Please don't take any of the above to say that I'm now a Clinton supporter because Bernie says so. On the contrary, I think she's terrible for a host of reasons much like all US Political Dynasties. That is to say she's probably no worse than 1 or 2 standard deviations from your Average Politician. The bigger problem is how awful an Average Politician is. This is one of the core problems we should focusing our energies on. Lean hard on the system to make our elected officials truly accountable to us, not to corporate money. It will take *your* continued involvement to root out the snakes and charlatans AT THE LOCAL LEVEL, as this will naturally flow upwards to the national level.

We CAN claw this place back from the brink -- $diety willing we'll be able to do it without guillotines.

Thursday March 20, 14
08:15 PM
Soylent
Are you seeing unexpected results on the main index when you're AC vs logged in?

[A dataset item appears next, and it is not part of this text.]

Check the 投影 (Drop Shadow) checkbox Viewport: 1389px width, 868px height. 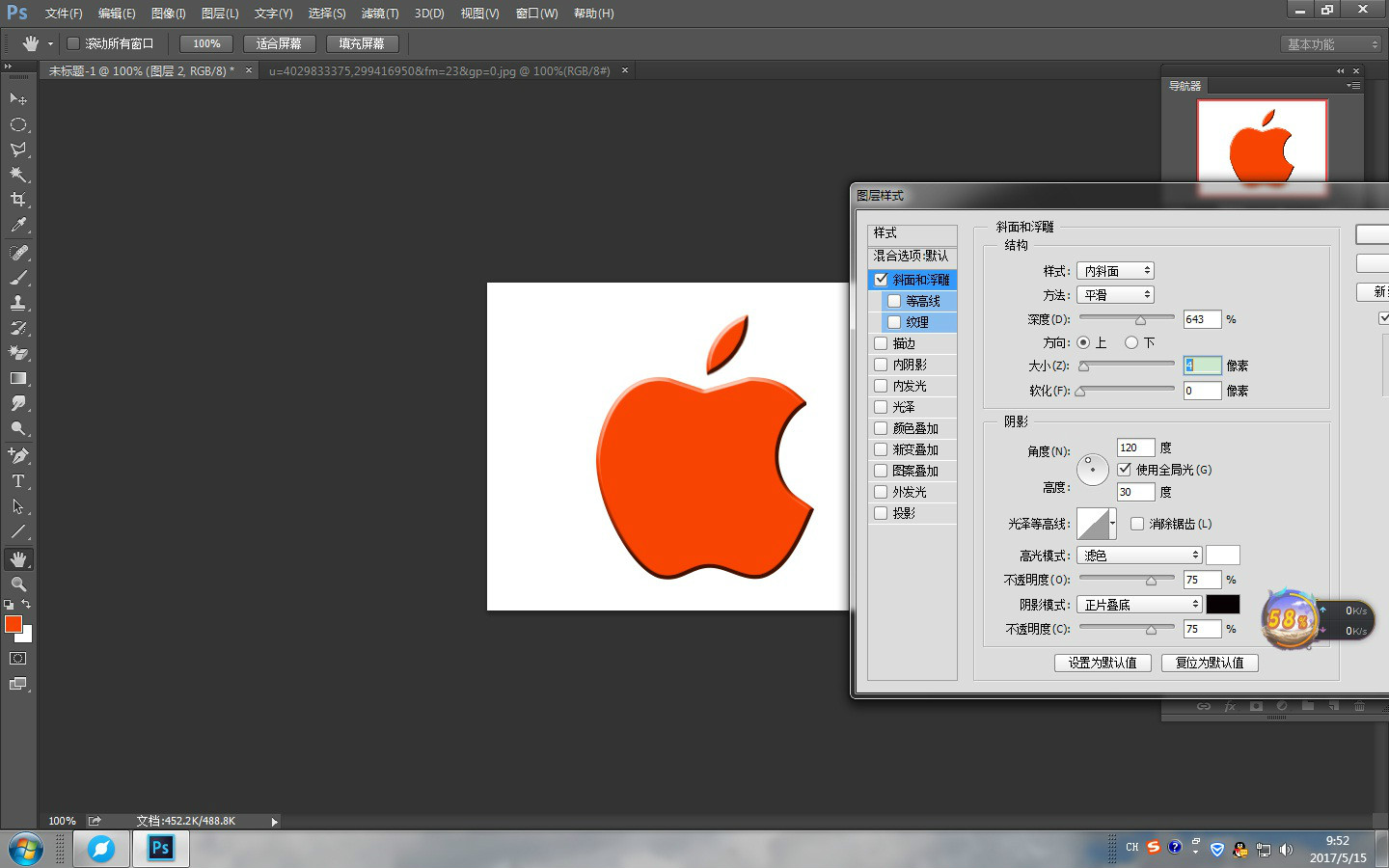881,513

There are 3 possible things going on that you should be aware of before you think that SN is *completely* borked. They are presented below in order of probability.
  1. Corrupted User Settings
    There is currently a bug with the way slash handles TimeZone information and user settings. Basically, it seems that user settings are somehow getting corrupted in the database leading to unexpected results. One of those unexpected results is that slash doesn't show you new stories in a consistent fashion. In order to fix it, visit your Homepage (link in the sidebar) -> Restore Defaults -> Set Time Zone -> Revisit the front page. We are aware of this issue and is in the dev pipeline. Please email dev@soylentntews.org if you're interested in helping out the development effort!
  2. Static Page generation and caching.
    Anonymous users get statically generated pages for the main index and article pages. This is run by some cron-like process in the backend slash daemon. The particular job that regenerates the static pages and updates the comment counter on the main index along with some other stuff, is "freshenup". This runs on some interval, (I believe its configured to run every 5 minutes currently). Combine that with a Varnish caching server sitting in front of Slash's Apache instance, which will cache for 5 minutes and Anonymous users can see up to a 10 minute lag in some information on the front-page vs. Logged in users, who get dynamically generated content all the time. This is an artifact of our current configuration and can be re-evaluated in the future, but for now, given the site load and the hardware we're running on, it seems to be working well.
  3. The "freshenup" task looses it's mind. (ie. SN is actually borked).
    There are times however, when the "freshenup" task goes wrong. At this point, static page generation and comment count updates stop occuring. A sysadmin needs to go bounce slashd at this point. This has occurred approximately 2 times in the month that site has been live. The symptoms are that when browsing as AC, stuff is more than 30 minutes out of date, story links are broken and comment counts are frozen in time (for all users), it could be that the "freshenup" process has hung, but a lag of up to 10 minutes is expected for AC. Please email dev@soylentnews.org if you think this is happening or hop into the #Soylent irc channel -- there are usually a bunch of staff and devs hanging out there.

Hopefully this will help to alleviate some confusion about when you should see differences and give everyone a little bit better idea of all how SN is put together.

Monday March 17, 14
03:55 PM
/dev/random
I just had to hack my windows registry in order to update VMware tools. I haven't had to touch the windows registry in years. I forgot how much it sucks. Maybe if the interface was better it might be tolerable, but seriously, regedit -- still in 2014?

Is it wrong to prefer the *nix approach, of each piece of the OS having it's own small and mostly manageable config file?
Sunday February 16, 14
11:05 PM
/dev/random

I had a dream last night that I visited a school. All the classrooms were in the basement of a building...the only way to get between rooms was by boat. When I finally got to the computer room, I found my workstation. My old Atari 800 was there waiting for me. I sat down at it and immediately started working on Soylent News. This seems like some twisted metaphor.